If you suffer unbearable lower back pains during pregnancy and are looking for a natural way to relieve the pain, a new study has proven acupuncture to be super effective. A new study published in the journal BMJ Open has found that acupuncture can significantly relieve pain as well as improve functional status and quality of life in pregnant women suffering from lower back and pelvic pain.

Their findings also revealed that it could as well be safe for babies’ health as it showed no observable side effects for babies whose mothers underwent the acupuncture treatment. 

Although the pain-relieving mechanisms of acupuncture remain unknown, studies have shown that it is due to the release of the body’s inherent ‘happy hormones’—endorphins—along with the increased flow of blood to the skin and muscles.

While use of physical therapy, massages, and special pillows are often adopted for relieving lower back pain during pregnancy. However, due to their unclear effectiveness, these therapies are hardly recommended. For this reason, researchers from the Yunnan University of Chinese Medicine set out to investigate the safety and effectiveness of acupuncture for pregnant women with lower back and pelvic pain experienced during pregnancy. 

To do this, the researchers searched databases for eligible studies comparing pain relief awarded to pregnant women given acupuncture only, in combination with other treatments, with a placebo, as well as its possible impact on the fetus.

The researchers looked at data involving 1,040 pregnant women below the age of 35 years from a total of 10 randomized clinical trials. They selected studies involving women with lower back and pelvic pain during pregnancy. Each study was conducted in different countries such as Sweden, the UK, the USA, Spain, and Brazil. The women in these studies were healthy pregnant women that were 17 to 30 weeks, on average, into their pregnancy and suffered lower back pain and pelvic pain. 

Therapists involved in these studies were trained for delivering acupuncture and they included acupuncturists, physiotherapists, and midwives. Seven studies had records of those that received body acupuncture and three studies reported using ear acupuncture.

• RECORD EXTRACTS:

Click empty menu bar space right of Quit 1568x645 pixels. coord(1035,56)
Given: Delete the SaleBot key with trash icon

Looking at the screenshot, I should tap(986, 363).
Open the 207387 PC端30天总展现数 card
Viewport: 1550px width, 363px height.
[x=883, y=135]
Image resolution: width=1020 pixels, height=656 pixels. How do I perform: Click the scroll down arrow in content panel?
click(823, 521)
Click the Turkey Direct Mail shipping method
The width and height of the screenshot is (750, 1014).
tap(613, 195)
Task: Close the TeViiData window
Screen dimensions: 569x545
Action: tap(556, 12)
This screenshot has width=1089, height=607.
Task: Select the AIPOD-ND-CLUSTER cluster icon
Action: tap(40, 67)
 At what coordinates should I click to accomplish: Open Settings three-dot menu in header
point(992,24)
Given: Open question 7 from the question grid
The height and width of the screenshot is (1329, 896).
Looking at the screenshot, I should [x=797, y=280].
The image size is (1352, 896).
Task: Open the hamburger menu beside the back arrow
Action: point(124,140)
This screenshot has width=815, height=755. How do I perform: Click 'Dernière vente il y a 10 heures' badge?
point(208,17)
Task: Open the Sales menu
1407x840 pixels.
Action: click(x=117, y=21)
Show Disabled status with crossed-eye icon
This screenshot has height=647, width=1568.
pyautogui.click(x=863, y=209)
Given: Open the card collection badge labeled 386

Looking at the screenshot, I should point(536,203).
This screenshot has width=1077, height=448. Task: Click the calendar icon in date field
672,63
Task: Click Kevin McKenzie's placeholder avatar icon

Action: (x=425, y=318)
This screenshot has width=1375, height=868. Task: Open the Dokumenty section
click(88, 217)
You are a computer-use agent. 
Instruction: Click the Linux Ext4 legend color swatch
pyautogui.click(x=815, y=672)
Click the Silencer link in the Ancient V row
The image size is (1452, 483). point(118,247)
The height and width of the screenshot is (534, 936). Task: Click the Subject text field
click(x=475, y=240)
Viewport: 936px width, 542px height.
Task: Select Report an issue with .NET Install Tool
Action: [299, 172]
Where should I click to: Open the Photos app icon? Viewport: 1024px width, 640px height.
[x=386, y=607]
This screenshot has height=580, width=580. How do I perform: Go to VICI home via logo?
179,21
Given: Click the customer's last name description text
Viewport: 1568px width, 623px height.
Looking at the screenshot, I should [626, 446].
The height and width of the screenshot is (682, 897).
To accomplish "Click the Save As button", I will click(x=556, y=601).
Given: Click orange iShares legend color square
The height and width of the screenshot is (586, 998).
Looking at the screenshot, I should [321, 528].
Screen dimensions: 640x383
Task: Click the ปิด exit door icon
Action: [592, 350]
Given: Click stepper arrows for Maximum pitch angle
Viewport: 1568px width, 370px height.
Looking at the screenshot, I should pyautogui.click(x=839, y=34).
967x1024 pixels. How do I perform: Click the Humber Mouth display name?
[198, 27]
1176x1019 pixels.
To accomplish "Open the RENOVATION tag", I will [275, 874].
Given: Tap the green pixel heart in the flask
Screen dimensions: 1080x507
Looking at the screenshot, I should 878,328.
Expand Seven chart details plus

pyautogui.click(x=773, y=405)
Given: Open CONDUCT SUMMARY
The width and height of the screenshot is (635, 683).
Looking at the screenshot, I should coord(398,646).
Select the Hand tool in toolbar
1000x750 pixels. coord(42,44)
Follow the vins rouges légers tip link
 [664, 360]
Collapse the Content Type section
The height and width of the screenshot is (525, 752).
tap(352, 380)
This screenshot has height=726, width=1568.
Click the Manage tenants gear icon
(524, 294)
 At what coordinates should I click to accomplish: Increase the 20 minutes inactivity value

• WHAT THIS EXERCISE ASKS:
1) Answer these questions from the acupuncture article:
(a) Which journal published the new study?
(b) How many pregnant women and how many randomized clinical trials did the researchers look at?
(c) How many studies reported using ear acupuncture?
2) Retype the acupuncture article from "The researchers looked" to "using ear acupuncture.", keeping every word and punctuation mark unchanged.

• SOLUTIONS PER TASK:
1)
(a) BMJ Open
(b) 1,040 pregnant women from 10 randomized clinical trials
(c) Three

2)
The researchers looked at data involving 1,040 pregnant women below the age of 35 years from a total of 10 randomized clinical trials. They selected studies involving women with lower back and pelvic pain during pregnancy. Each study was conducted in different countries such as Sweden, the UK, the USA, Spain, and Brazil. The women in these studies were healthy pregnant women that were 17 to 30 weeks, on average, into their pregnancy and suffered lower back pain and pelvic pain. 

Therapists involved in these studies were trained for delivering acupuncture and they included acupuncturists, physiotherapists, and midwives. Seven studies had records of those that received body acupuncture and three studies reported using ear acupuncture.